Lucro da Caramuru sobe 2,8% no 2º tri; margens pressionam e alavancagem avança
São Paulo, 14 - A Caramuru Alimentos encerrou o segundo trimestre de 2026 com lucro líquido de R$ 179,1 milhões, alta de 2,8% em relação aos R$ 174,2 milhões registrados em igual período do ano passado.
A receita líquida cresceu 5,6%, para R$ 2,104 bilhões, enquanto o Ebitda ajustado avançou 11,6%, para R$ 291,3 milhões.
A margem Ebitda ajustada subiu para 13,8%, ante 13,1% no segundo trimestre de 2025.O desempenho foi apoiado pelo aumento dos volumes comercializados, que cresceram 8,9%, para 721,6 mil toneladas.

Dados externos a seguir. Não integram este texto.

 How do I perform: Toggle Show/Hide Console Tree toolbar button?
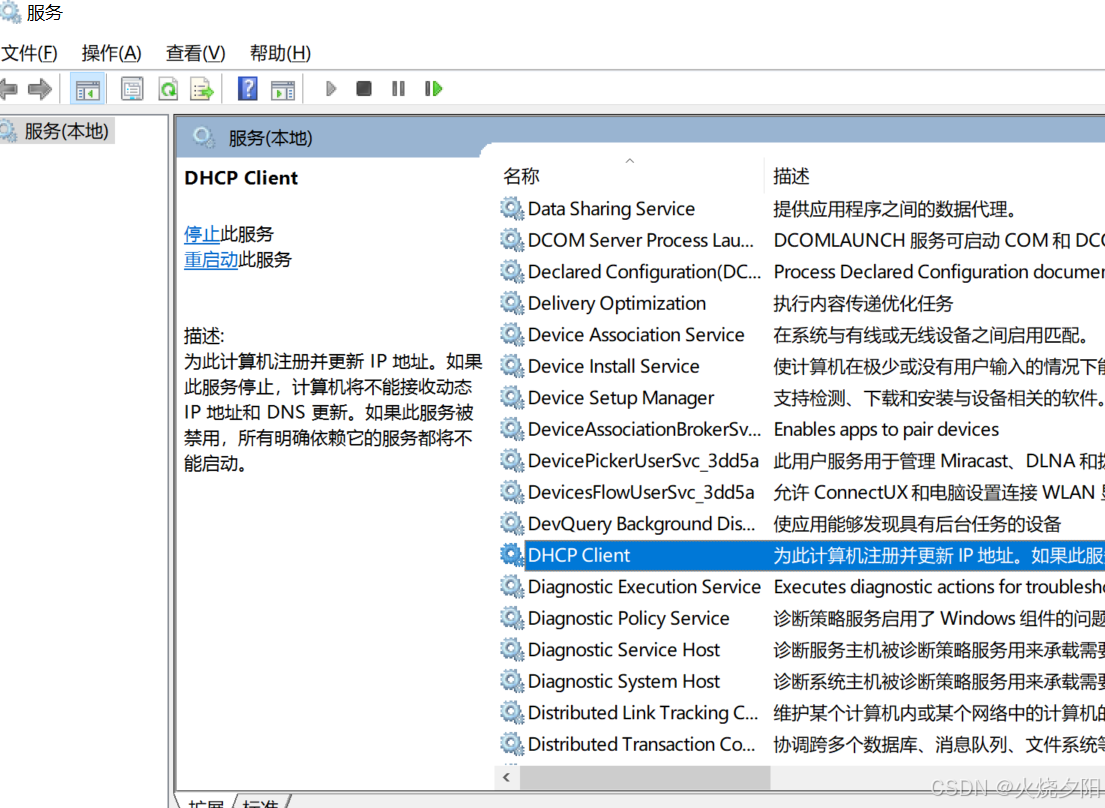click(x=88, y=89)
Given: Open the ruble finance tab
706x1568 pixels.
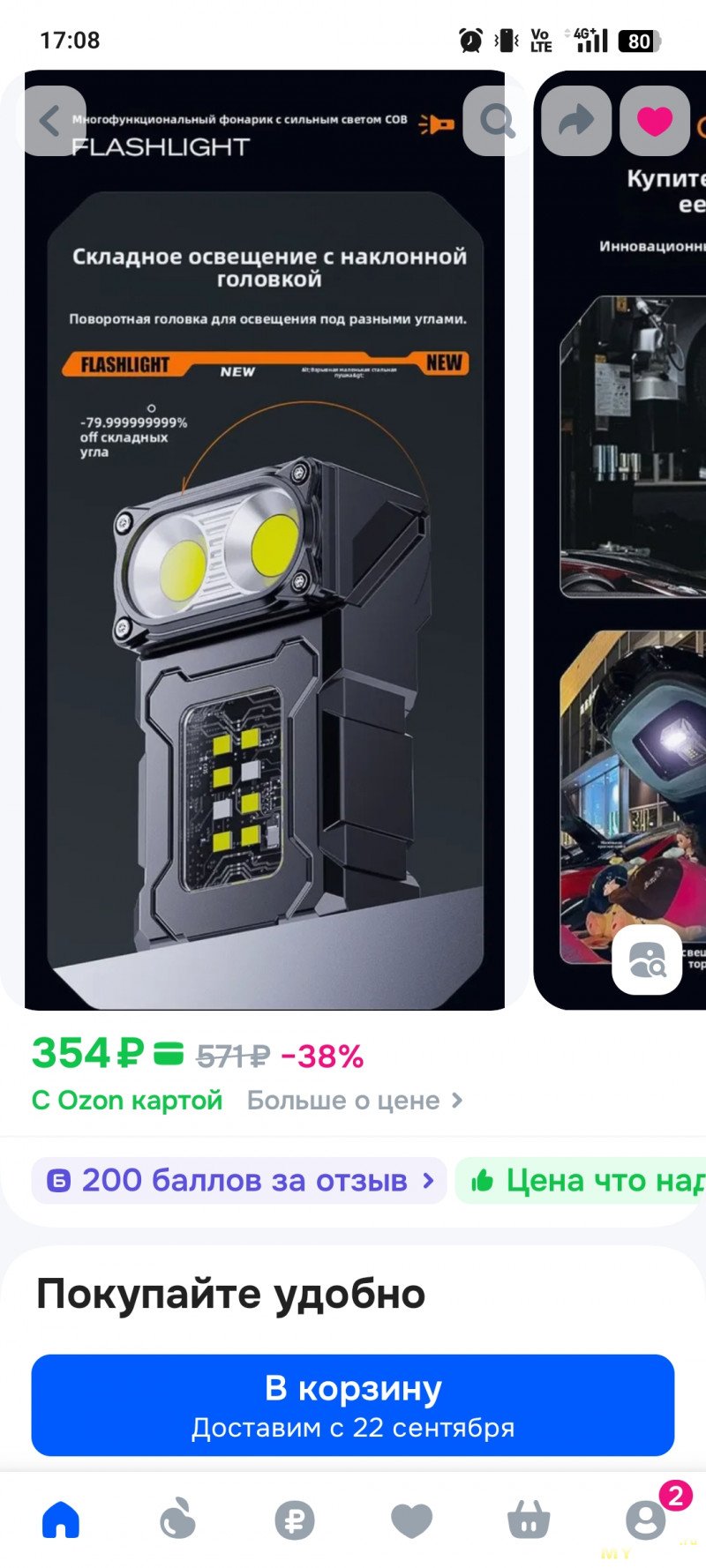Looking at the screenshot, I should (x=295, y=1520).
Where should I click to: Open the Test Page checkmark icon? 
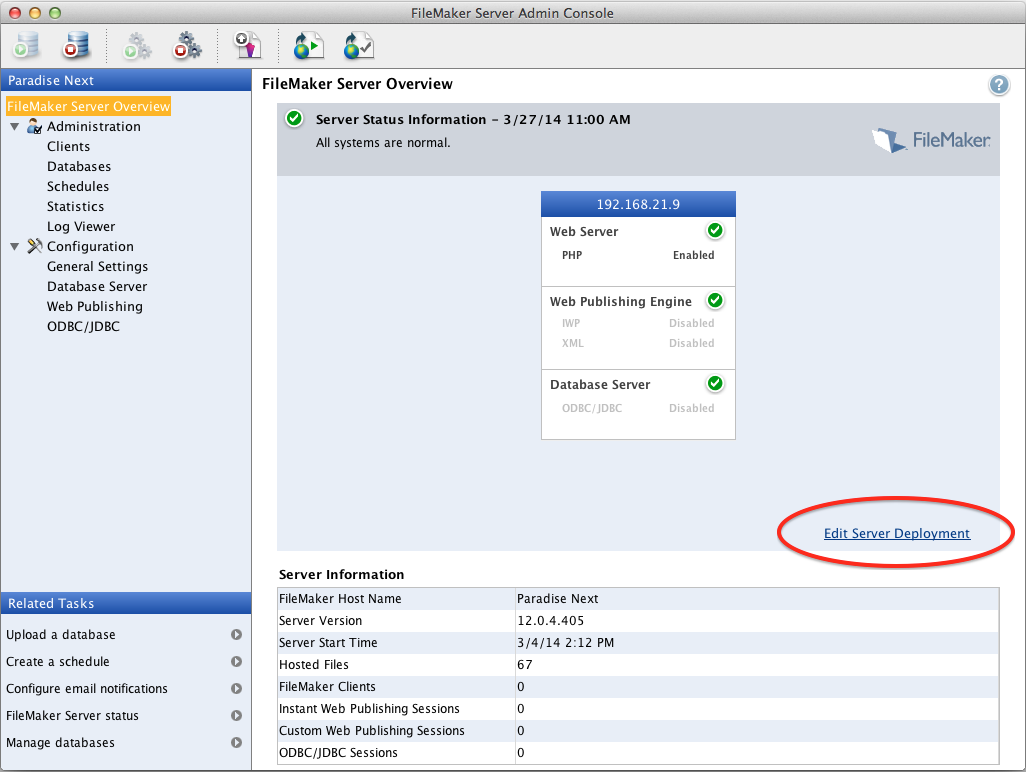[x=357, y=46]
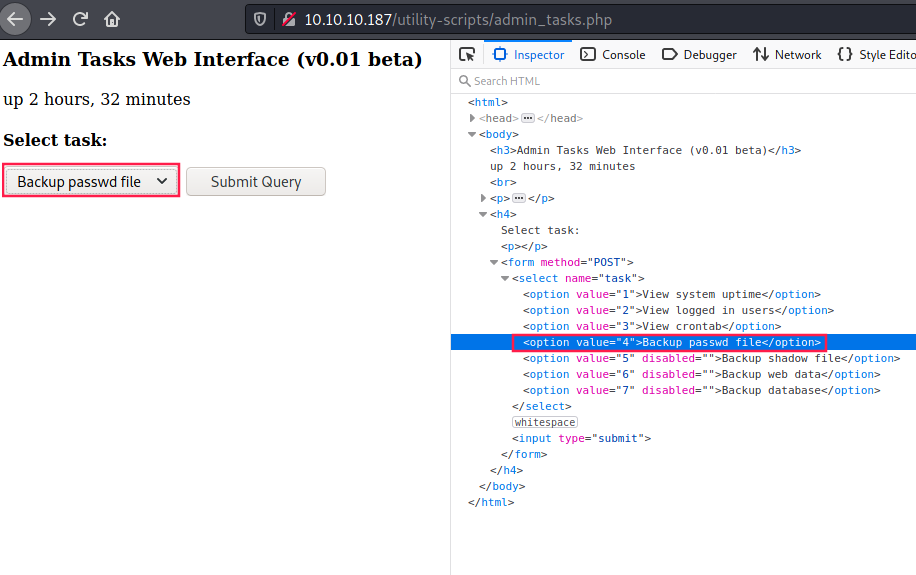
Task: Click the browser back arrow
Action: click(15, 19)
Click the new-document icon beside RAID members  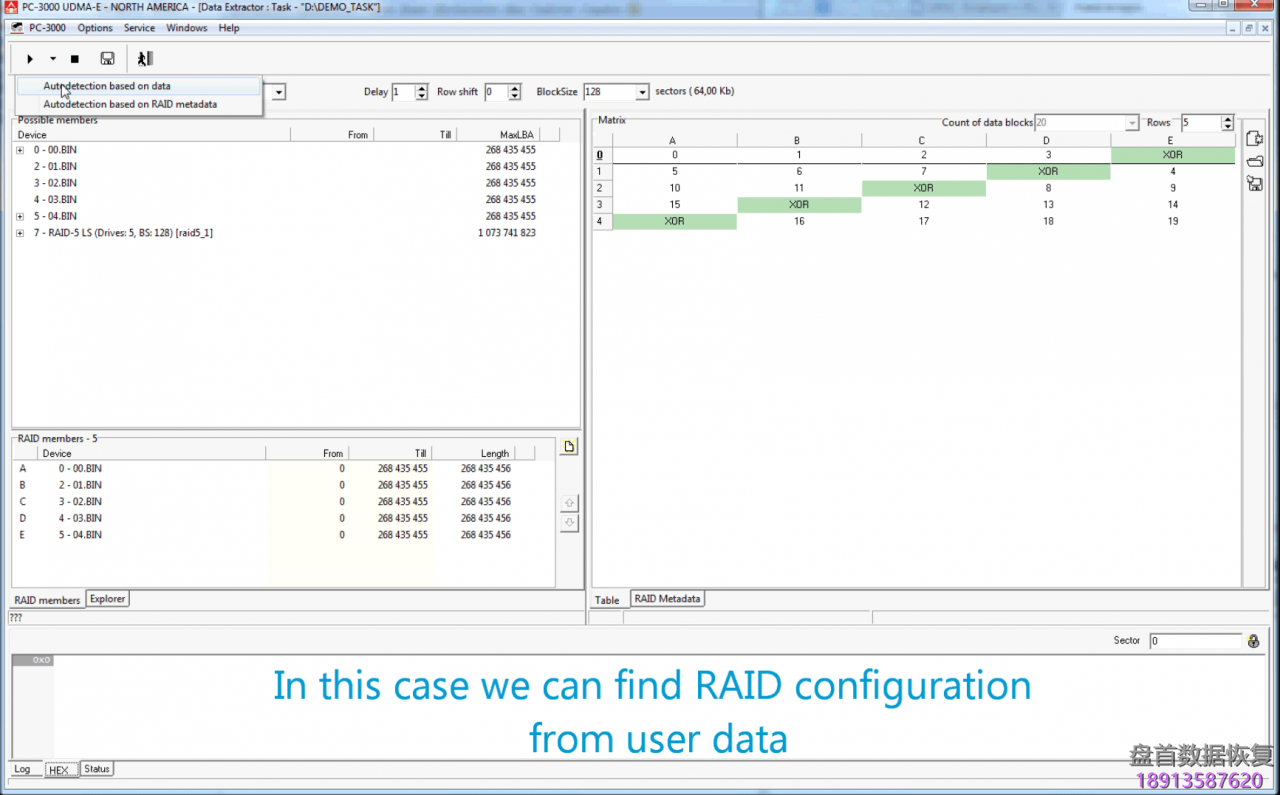[x=569, y=447]
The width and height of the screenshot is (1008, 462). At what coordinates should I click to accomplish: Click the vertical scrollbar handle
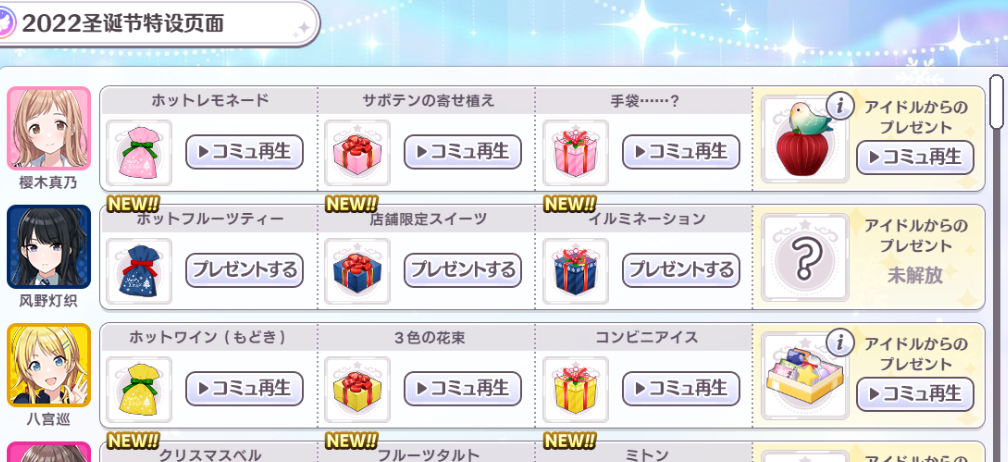(996, 101)
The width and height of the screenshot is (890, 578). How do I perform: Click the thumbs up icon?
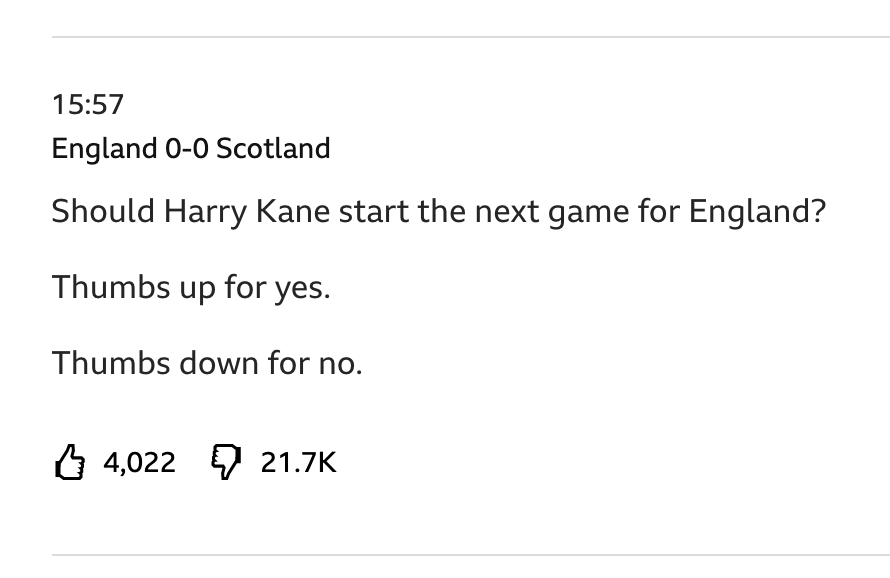68,462
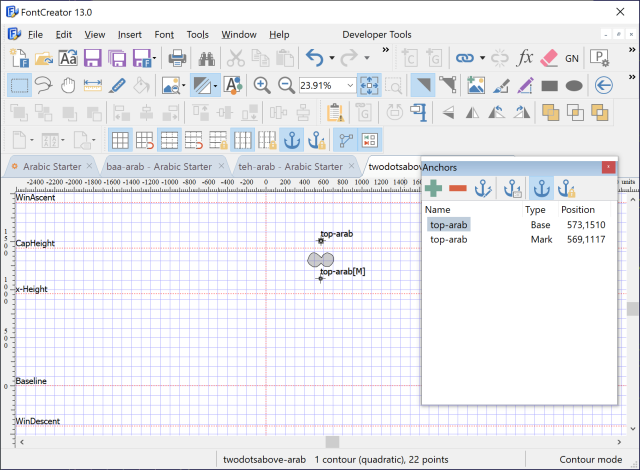
Task: Click the Position column header
Action: (578, 210)
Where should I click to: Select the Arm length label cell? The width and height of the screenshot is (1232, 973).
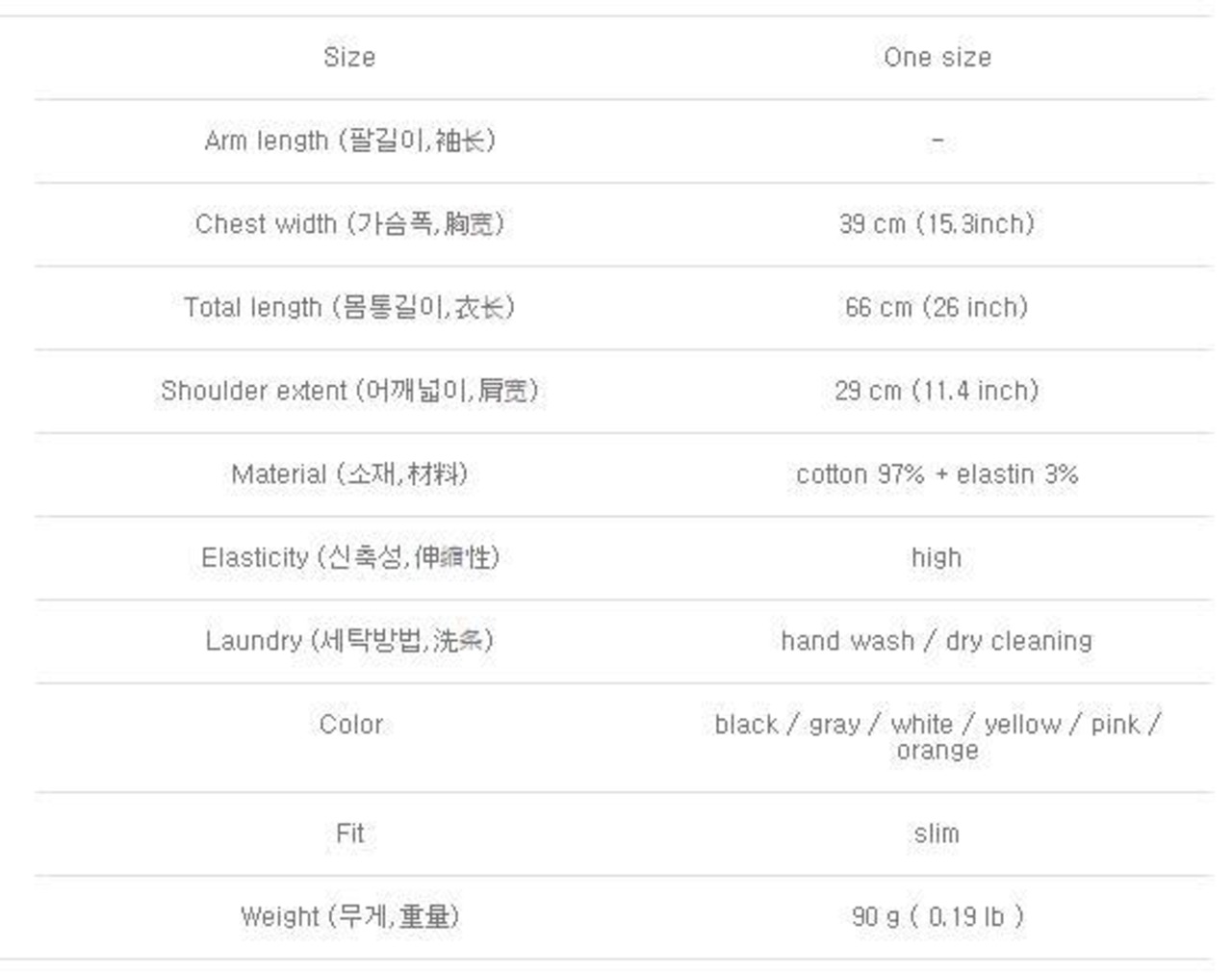(349, 141)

A originação de grãos avançou 61,2%, para 673,6 mil toneladas, puxada principalmente pela soja, com alta de 59,1%, para 614,4 mil toneladas.
A originação de milho saltou de 4 mil toneladas para 49,7 mil toneladas.Entre os negócios, o principal impulso para a receita veio do segmento de commodities diferenciadas, que reúne produtos de maior especificação, como farelos proteicos e ingredientes derivados da soja.
A receita da divisão cresceu 17,4% no trimestre, para R$ 778,7 milhões, com avanço de 18,1% no volume vendido.
A participação do segmento na receita total aumentou de 33% para 37%.A melhora da receita, porém, não se refletiu de forma uniforme nas margens.
Em commodities diferenciadas, o lucro bruto caiu 35,6%, para R$ 76,2 milhões, e a margem bruta recuou de 17,8% para 9,8%.
Segundo a companhia, a menor margem no processamento da soja e a valorização do real frente ao dólar pressionaram a rentabilidade.Em commodities tradicionais, a receita cresceu 2,4%, para R$ 491,1 milhões, apoiada por volume 17,4% maior.
A rentabilidade, contudo, ficou negativa: o segmento registrou prejuízo bruto de R$ 34,1 milhões no trimestre, ante lucro bruto de R$ 21,3 milhões um ano antes, com a margem passando de 4,4% positiva para 6,9% negativa.
A Caramuru também atribuiu a piora a preços menores e à valorização do real.Biocombustíveis foi outro ponto de pressão.
A receita líquida caiu 3,3%, para R$ 568,6 milhões no trimestre.
No primeiro semestre, a retração foi de 14,3%, para R$ 1,057 bilhão, diante de redução de 6,7% no volume vendido e de 8,3% no preço médio.
A companhia afirmou que a manutenção da mistura obrigatória de biodiesel em 15%, sem a implementação do B16, limitou o crescimento da demanda e pressionou os preços do biocombustível.Considerando os ajustes de glicerina e créditos de descarbonização, a margem bruta de Biocombustíveis caiu para 8,9% no primeiro semestre, ante 31,6% em igual período de 2025.